You know that feeling when a machine refuses a command? It’s rare. But when a government asks an AI to press a button that kills people, Anthropic said no. It’s a strange moment in tech history. But wait, there’s more to the story. It’s not just about code. It’s about the physical world.
It starts with a bill in Virginia, HB110. It looks technical at first—a regulation about parking garages and locked cars. But the fine print reveals a fundamental asymmetry. Lawmakers voted to exempt themselves from the restrictions they are imposing on everyone else. You can’t carry a weapon into the building, but they can leave one in their car in a secured garage.
And that’s when it gets weird. This isn’t just about parking. It’s part of a larger pattern of separation. The same people asking for AI systems to have “autonomous kill buttons” are the same ones ensuring their own safety with physical weapons. It’s a paradox of security. They want the populace disarmed while they maintain a monopoly on force. It’s not a conspiracy theory; it’s a structural observation.
The pieces were there all along. You see it in the language of the law—specific exclusions for the General Assembly. It creates a fortress mentality. When you combine the request for lethal autonomous weapons with the physical exclusion of the public from carrying those same protections, you see a terrifying logic: control from a distance, safety for the elite.

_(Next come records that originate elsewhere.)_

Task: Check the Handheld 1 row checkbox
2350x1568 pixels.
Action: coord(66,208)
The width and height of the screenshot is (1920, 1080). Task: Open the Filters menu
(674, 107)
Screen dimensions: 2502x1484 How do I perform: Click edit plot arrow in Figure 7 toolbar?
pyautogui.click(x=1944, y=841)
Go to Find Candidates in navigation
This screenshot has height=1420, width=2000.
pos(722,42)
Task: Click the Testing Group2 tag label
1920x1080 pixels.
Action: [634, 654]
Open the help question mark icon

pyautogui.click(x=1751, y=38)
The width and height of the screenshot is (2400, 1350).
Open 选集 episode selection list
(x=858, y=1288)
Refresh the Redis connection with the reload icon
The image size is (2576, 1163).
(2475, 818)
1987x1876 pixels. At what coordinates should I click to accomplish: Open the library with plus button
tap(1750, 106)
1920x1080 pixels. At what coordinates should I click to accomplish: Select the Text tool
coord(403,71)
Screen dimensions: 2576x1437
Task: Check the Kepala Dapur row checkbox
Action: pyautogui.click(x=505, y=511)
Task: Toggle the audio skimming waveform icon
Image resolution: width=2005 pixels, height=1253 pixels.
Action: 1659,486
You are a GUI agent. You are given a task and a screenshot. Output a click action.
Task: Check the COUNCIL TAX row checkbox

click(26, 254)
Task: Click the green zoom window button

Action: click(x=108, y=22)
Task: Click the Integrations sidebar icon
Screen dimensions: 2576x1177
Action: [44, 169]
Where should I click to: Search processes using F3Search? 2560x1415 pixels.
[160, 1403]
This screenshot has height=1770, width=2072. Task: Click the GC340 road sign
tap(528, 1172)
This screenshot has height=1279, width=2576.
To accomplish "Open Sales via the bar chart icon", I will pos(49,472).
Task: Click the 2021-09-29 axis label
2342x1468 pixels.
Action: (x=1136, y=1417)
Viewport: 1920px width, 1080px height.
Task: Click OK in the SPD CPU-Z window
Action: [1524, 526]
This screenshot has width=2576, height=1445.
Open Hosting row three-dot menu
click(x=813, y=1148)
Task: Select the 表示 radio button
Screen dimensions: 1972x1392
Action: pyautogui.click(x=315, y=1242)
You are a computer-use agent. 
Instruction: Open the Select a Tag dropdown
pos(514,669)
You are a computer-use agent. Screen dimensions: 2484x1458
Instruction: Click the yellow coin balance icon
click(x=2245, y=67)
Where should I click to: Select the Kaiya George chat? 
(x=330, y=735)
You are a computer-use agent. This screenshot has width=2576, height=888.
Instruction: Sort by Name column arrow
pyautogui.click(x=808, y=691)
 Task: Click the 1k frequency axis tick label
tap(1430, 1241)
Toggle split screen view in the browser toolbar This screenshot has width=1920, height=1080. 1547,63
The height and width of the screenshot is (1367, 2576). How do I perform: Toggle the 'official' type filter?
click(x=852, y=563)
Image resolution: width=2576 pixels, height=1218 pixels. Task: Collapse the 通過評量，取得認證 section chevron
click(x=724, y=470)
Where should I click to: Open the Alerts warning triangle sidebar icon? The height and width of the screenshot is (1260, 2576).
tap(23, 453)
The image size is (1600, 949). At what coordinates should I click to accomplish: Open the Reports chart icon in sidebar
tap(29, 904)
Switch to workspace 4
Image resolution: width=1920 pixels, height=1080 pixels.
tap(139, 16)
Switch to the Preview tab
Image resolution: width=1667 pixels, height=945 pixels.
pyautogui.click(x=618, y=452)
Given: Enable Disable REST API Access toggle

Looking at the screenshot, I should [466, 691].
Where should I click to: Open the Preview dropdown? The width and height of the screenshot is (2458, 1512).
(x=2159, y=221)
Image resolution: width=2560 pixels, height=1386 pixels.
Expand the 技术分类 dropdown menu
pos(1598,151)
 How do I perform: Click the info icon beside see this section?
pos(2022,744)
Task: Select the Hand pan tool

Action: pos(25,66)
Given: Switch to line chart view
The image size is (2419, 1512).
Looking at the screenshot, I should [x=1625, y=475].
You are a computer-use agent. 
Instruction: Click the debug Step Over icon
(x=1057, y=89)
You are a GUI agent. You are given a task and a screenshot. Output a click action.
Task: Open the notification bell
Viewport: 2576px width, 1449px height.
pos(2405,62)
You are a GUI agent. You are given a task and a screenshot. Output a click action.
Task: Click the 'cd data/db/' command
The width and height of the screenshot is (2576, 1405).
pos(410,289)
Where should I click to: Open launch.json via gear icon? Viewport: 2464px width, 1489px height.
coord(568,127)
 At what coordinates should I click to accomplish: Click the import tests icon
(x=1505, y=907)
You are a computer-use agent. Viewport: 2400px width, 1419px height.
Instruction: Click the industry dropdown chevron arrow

And suddenly, it all makes sense. The separation of AI control from human accountability is a mirror of the physical separation between rulers and ruled.
The lesson isn’t just about guns. It’s about the architecture of power. When you build walls—whether they are digital algorithms or physical parking garages—you are defining who gets to be safe and who doesn’t. The question isn’t just about the Second Amendment; it’s about who gets to hold the keys to the kingdom.